Task instructions | Restate exactly, and only, the lines from the one with "This screenshot has width=776, height=620." through the end of the data, with both of those end lines kept. Drop any pictures.

Records for processing |
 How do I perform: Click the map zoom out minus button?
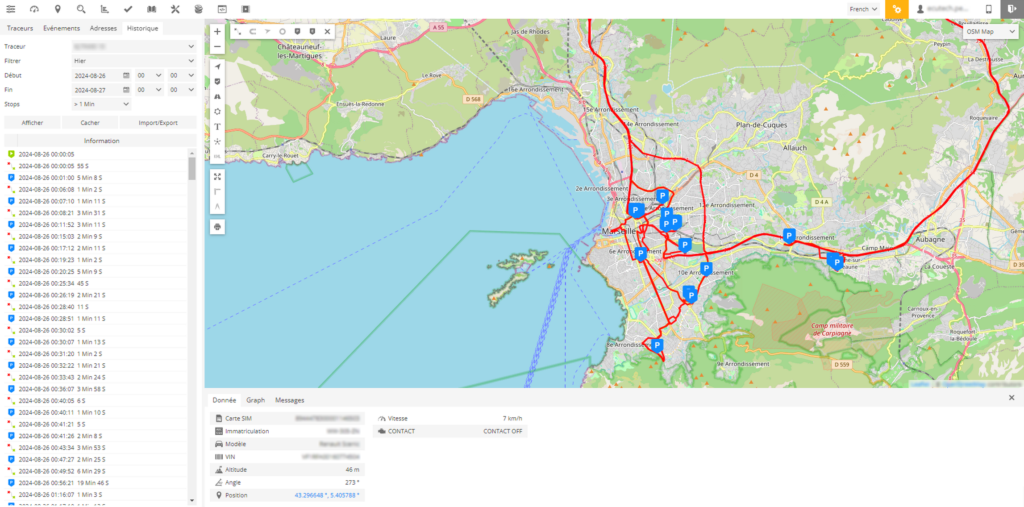point(217,46)
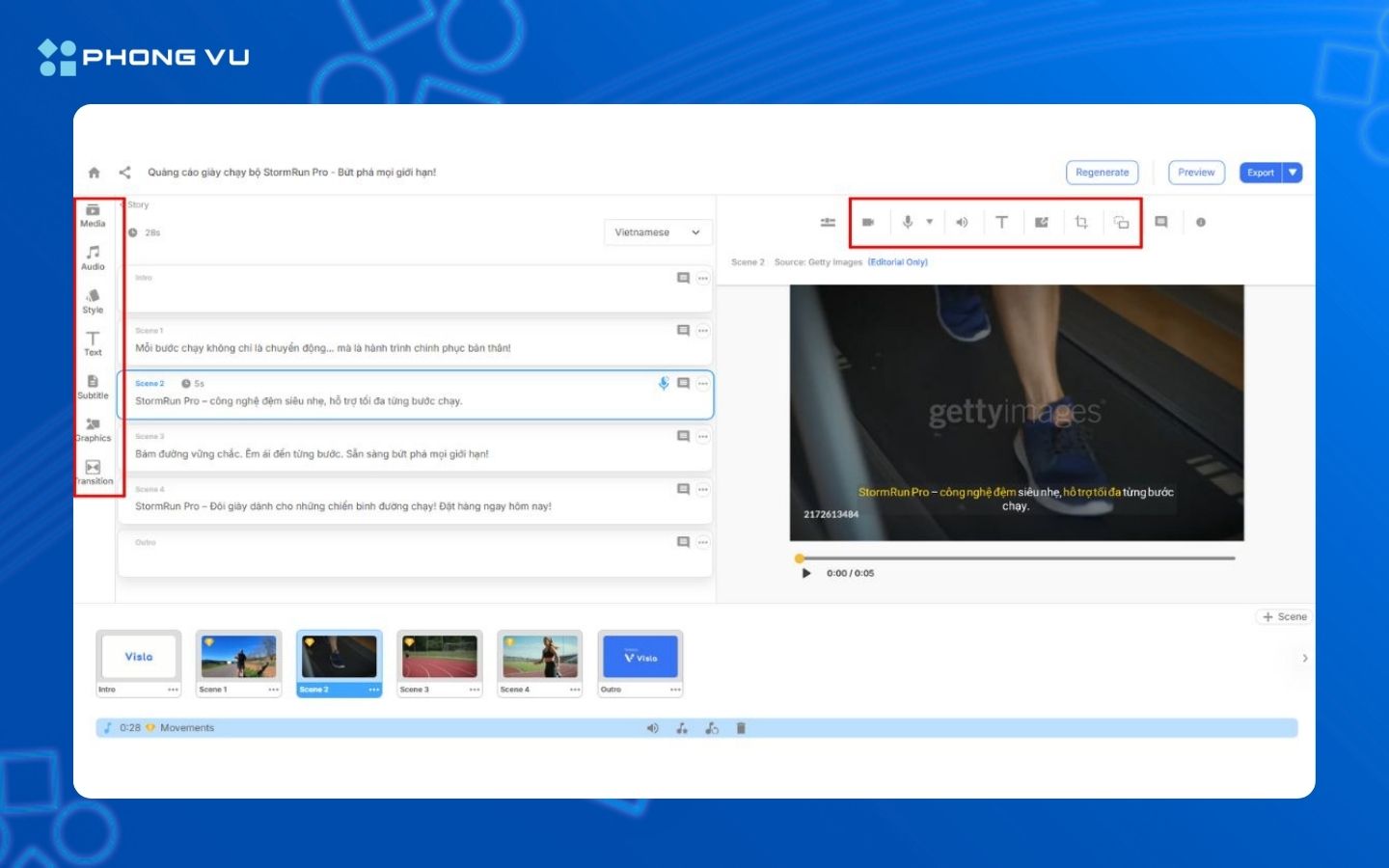Select the crop tool in the toolbar
This screenshot has width=1389, height=868.
click(x=1081, y=222)
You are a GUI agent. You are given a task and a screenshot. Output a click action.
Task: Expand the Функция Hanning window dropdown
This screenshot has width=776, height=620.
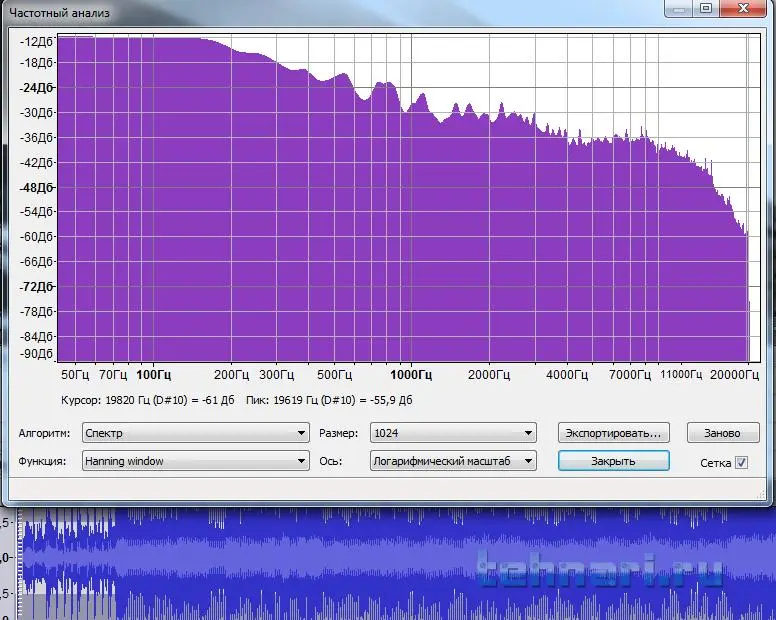(x=195, y=461)
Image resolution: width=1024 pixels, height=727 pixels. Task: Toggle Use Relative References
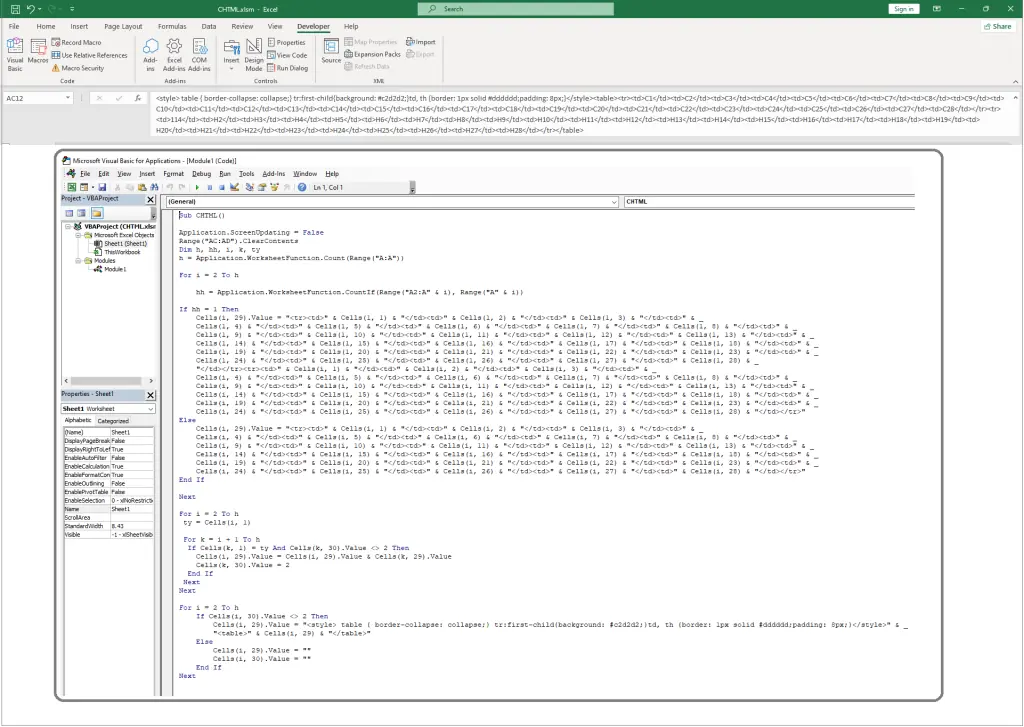coord(90,55)
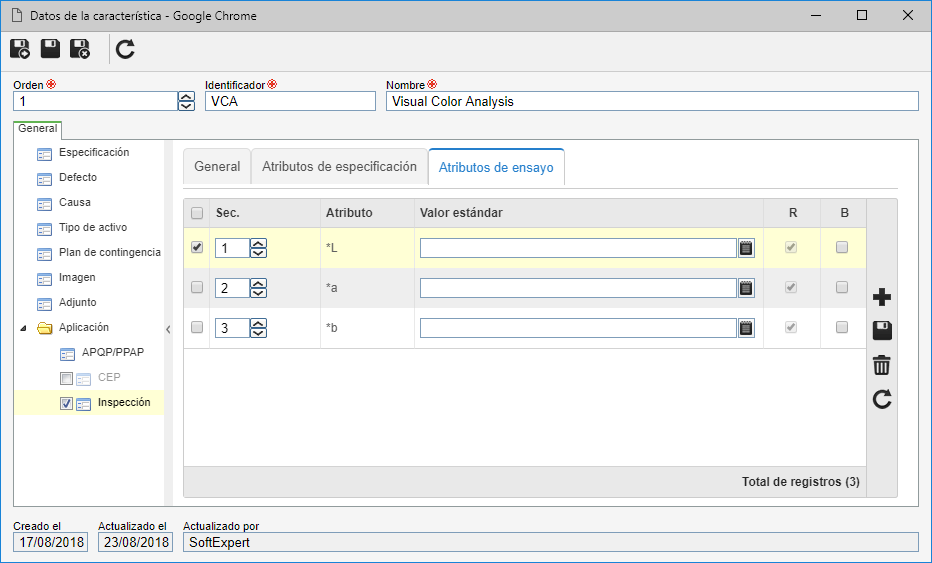
Task: Collapse the left navigation panel arrow
Action: tap(168, 329)
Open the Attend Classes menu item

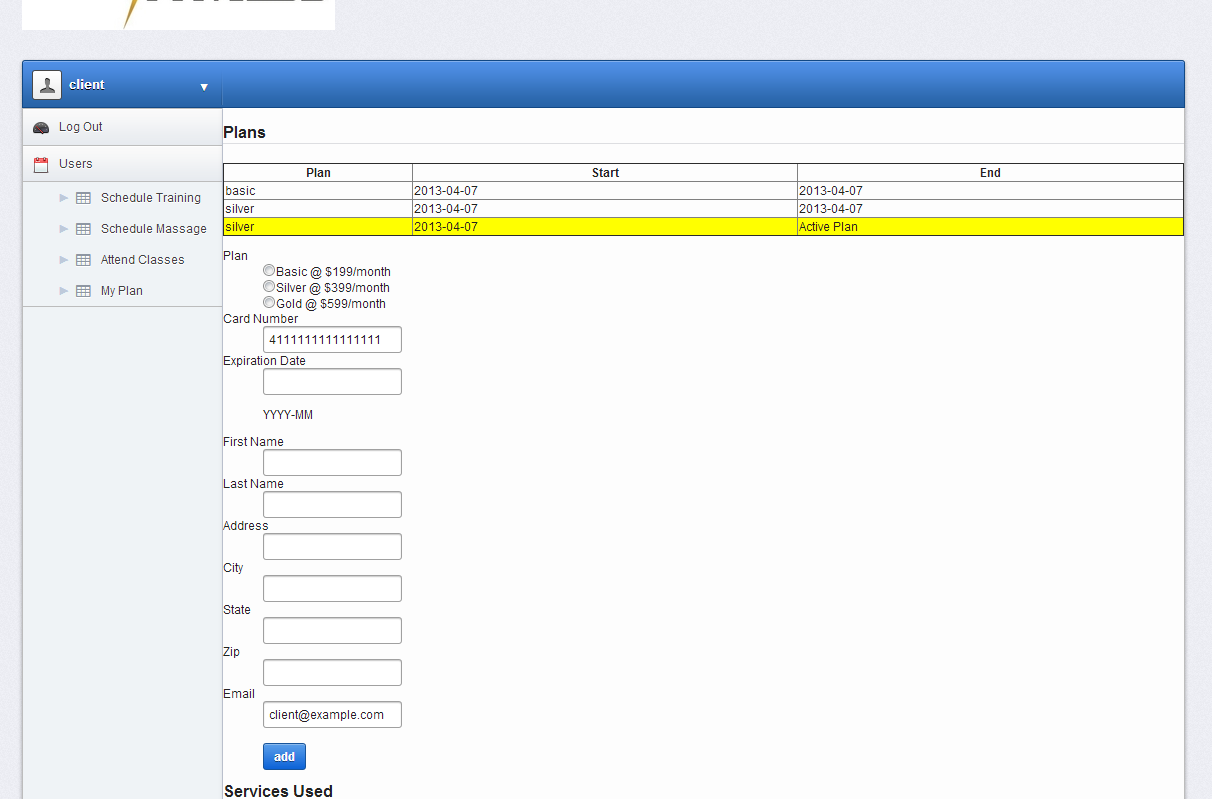coord(142,260)
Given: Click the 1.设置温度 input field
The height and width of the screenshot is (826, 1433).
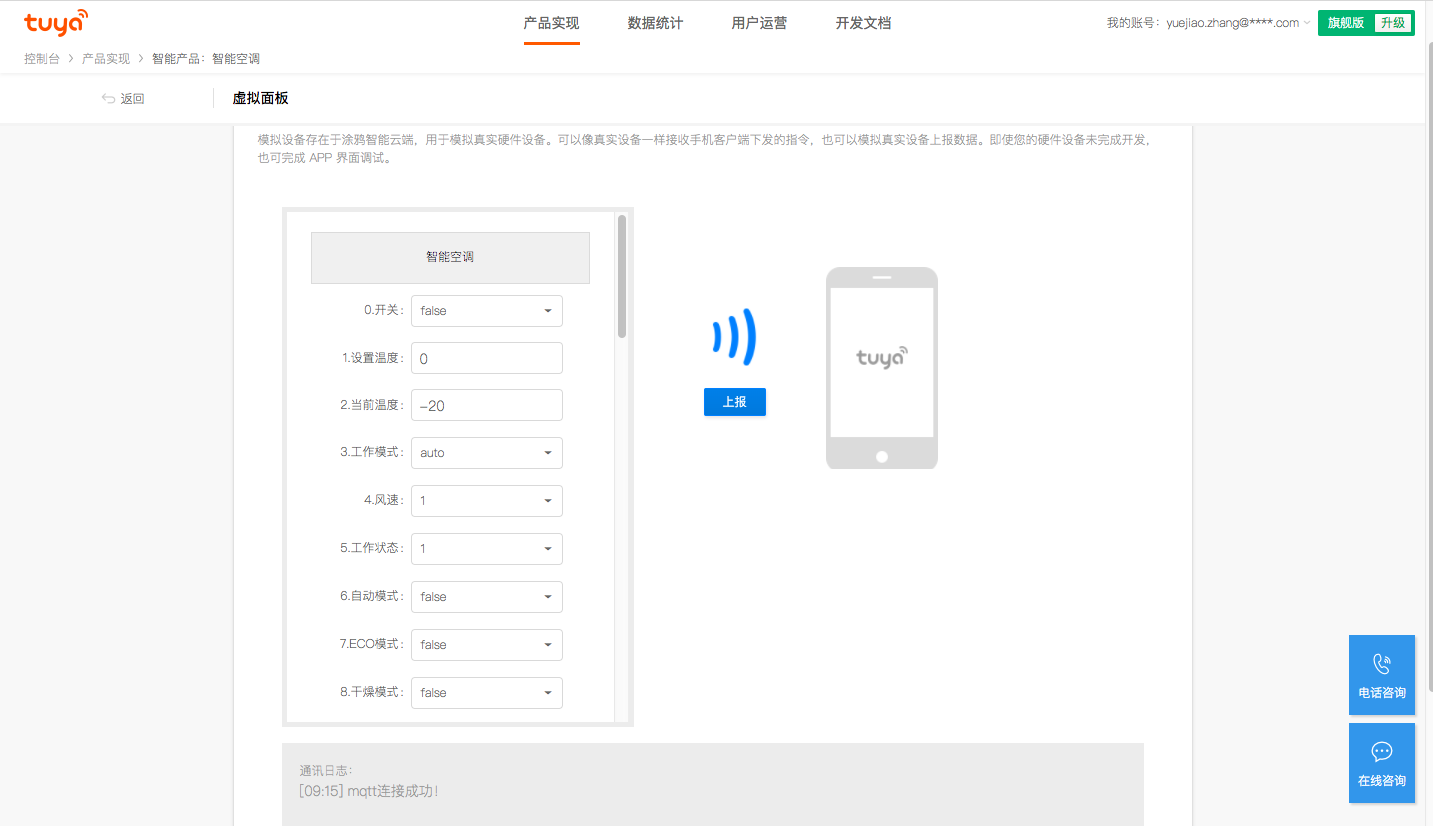Looking at the screenshot, I should pos(487,358).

Response to this exercise |
This screenshot has width=776, height=620.
(x=195, y=461)
Image resolution: width=1024 pixels, height=727 pixels. Task: Toggle Use Relative References
coord(90,55)
Task: Collapse the left navigation panel arrow
Action: tap(168, 329)
Open the Attend Classes menu item

coord(142,260)
Given: Click the 1.设置温度 input field
The height and width of the screenshot is (826, 1433).
Looking at the screenshot, I should pos(487,358).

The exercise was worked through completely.